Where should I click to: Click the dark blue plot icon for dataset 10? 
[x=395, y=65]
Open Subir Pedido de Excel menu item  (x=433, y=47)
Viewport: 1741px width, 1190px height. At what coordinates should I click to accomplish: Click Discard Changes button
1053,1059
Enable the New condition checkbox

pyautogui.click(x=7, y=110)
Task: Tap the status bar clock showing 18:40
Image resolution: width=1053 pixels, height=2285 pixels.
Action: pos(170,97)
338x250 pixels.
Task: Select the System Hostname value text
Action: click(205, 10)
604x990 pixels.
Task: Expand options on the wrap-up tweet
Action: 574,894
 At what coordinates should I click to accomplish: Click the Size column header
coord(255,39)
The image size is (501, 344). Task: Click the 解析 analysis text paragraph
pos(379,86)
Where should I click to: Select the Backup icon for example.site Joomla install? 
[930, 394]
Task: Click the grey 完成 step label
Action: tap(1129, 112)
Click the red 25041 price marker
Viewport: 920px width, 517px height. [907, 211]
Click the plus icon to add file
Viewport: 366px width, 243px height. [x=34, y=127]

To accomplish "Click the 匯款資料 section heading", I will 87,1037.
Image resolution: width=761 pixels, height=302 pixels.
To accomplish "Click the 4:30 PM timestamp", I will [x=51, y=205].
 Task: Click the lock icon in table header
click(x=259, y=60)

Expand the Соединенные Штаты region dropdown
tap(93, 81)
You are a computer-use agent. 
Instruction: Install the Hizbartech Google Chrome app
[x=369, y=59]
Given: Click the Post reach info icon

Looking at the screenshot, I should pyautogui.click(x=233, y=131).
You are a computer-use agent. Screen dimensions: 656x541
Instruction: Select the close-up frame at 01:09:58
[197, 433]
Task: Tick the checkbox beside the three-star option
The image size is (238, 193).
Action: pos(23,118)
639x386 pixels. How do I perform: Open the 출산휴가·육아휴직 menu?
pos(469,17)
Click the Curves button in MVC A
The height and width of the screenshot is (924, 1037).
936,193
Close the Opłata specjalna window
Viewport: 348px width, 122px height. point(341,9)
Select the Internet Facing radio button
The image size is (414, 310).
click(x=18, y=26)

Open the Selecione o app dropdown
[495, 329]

::::::::

BRIEF -
Print out the whole of the material exactly, line for line.

COMPLETED EXERCISE -
Where should I click to: Click the dark blue plot icon for dataset 10? 
[x=395, y=65]
Open Subir Pedido de Excel menu item  (x=433, y=47)
Viewport: 1741px width, 1190px height. At what coordinates should I click to accomplish: Click Discard Changes button
1053,1059
Enable the New condition checkbox

pyautogui.click(x=7, y=110)
Task: Tap the status bar clock showing 18:40
Image resolution: width=1053 pixels, height=2285 pixels.
Action: pos(170,97)
338x250 pixels.
Task: Select the System Hostname value text
Action: click(205, 10)
604x990 pixels.
Task: Expand options on the wrap-up tweet
Action: 574,894
 At what coordinates should I click to accomplish: Click the Size column header
coord(255,39)
The image size is (501, 344). Task: Click the 解析 analysis text paragraph
pos(379,86)
Where should I click to: Select the Backup icon for example.site Joomla install? 
[930, 394]
Task: Click the grey 完成 step label
Action: tap(1129, 112)
Click the red 25041 price marker
Viewport: 920px width, 517px height. [907, 211]
Click the plus icon to add file
Viewport: 366px width, 243px height. [x=34, y=127]

To accomplish "Click the 匯款資料 section heading", I will 87,1037.
Image resolution: width=761 pixels, height=302 pixels.
To accomplish "Click the 4:30 PM timestamp", I will [x=51, y=205].
 Task: Click the lock icon in table header
click(x=259, y=60)

Expand the Соединенные Штаты region dropdown
tap(93, 81)
You are a computer-use agent. 
Instruction: Install the Hizbartech Google Chrome app
[x=369, y=59]
Given: Click the Post reach info icon

Looking at the screenshot, I should pyautogui.click(x=233, y=131).
You are a computer-use agent. Screen dimensions: 656x541
Instruction: Select the close-up frame at 01:09:58
[197, 433]
Task: Tick the checkbox beside the three-star option
The image size is (238, 193).
Action: pos(23,118)
639x386 pixels. How do I perform: Open the 출산휴가·육아휴직 menu?
pos(469,17)
Click the Curves button in MVC A
The height and width of the screenshot is (924, 1037).
936,193
Close the Opłata specjalna window
Viewport: 348px width, 122px height. point(341,9)
Select the Internet Facing radio button
The image size is (414, 310).
click(x=18, y=26)

Open the Selecione o app dropdown
[495, 329]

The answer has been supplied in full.